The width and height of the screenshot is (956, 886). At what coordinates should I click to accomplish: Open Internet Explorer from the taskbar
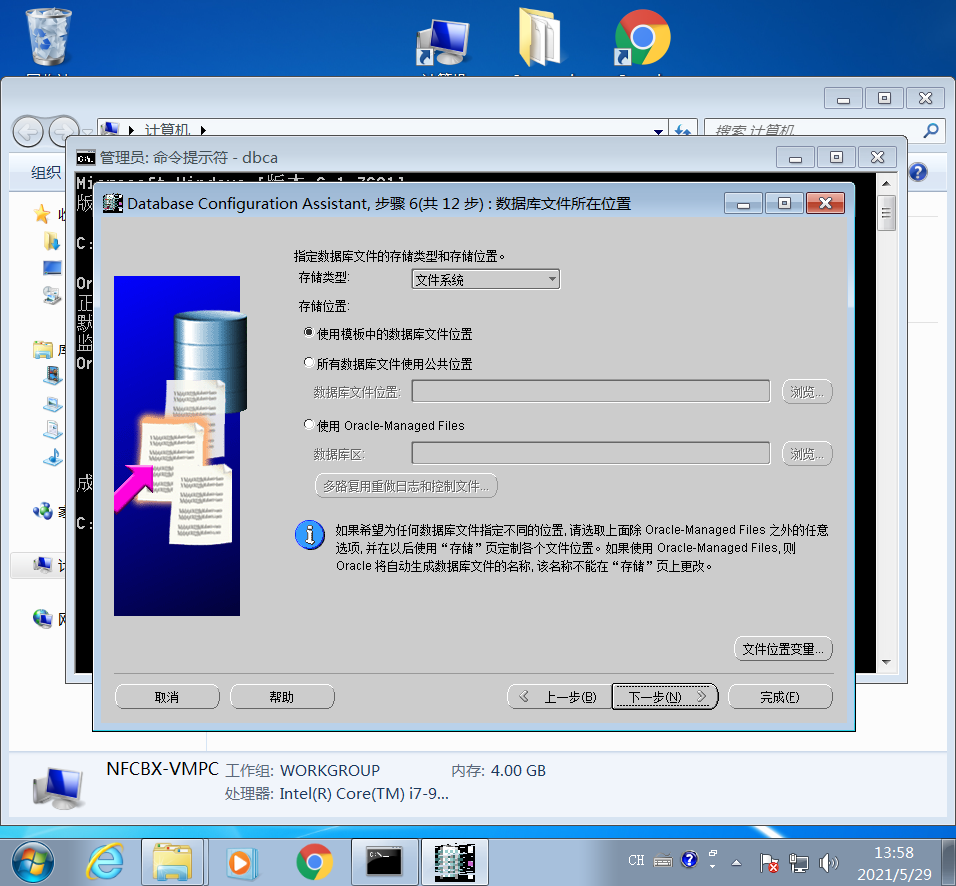click(x=106, y=860)
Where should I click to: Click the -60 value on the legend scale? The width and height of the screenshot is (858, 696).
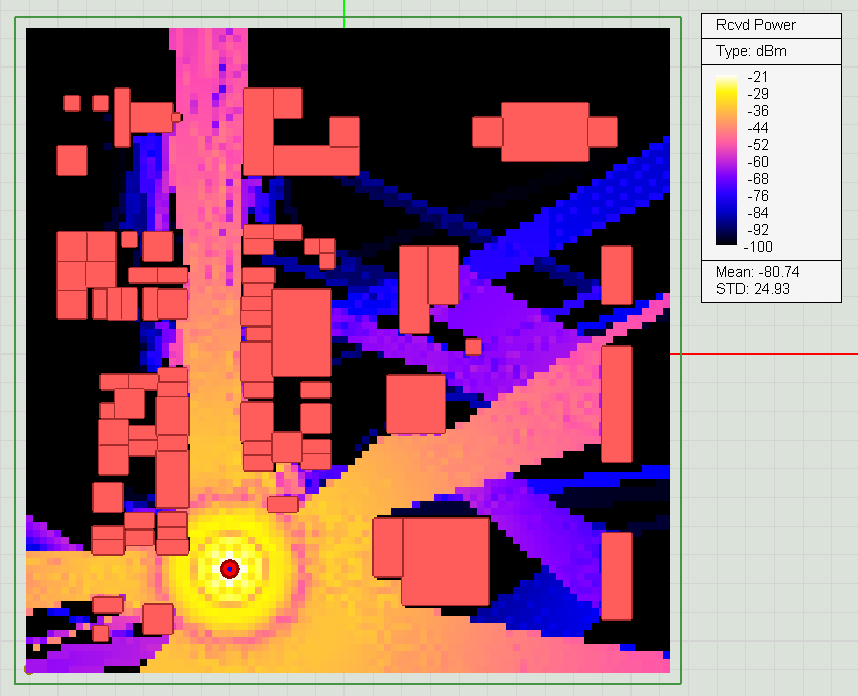click(760, 162)
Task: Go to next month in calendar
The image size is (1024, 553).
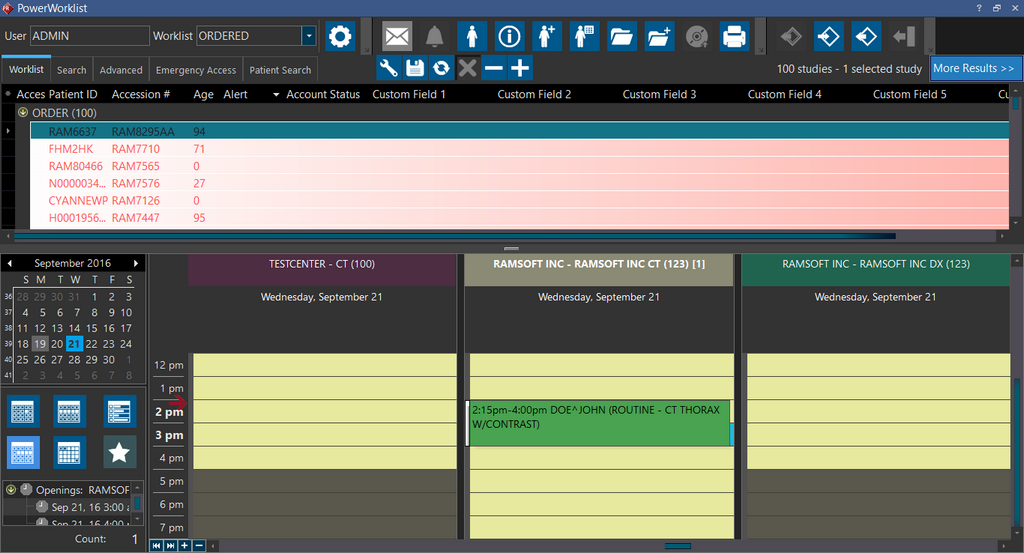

-- WHAT THE EXERCISE ASKS --
The data must be reproduced exactly, and no picture may appear in the copy.

-- RESPONSE TO THE TASK --
The width and height of the screenshot is (956, 886). At what coordinates should I click to accomplish: Open Internet Explorer from the taskbar
click(x=106, y=860)
Where should I click to: Click the -60 value on the legend scale? The width and height of the screenshot is (858, 696).
click(760, 162)
Task: Go to next month in calendar
The image size is (1024, 553).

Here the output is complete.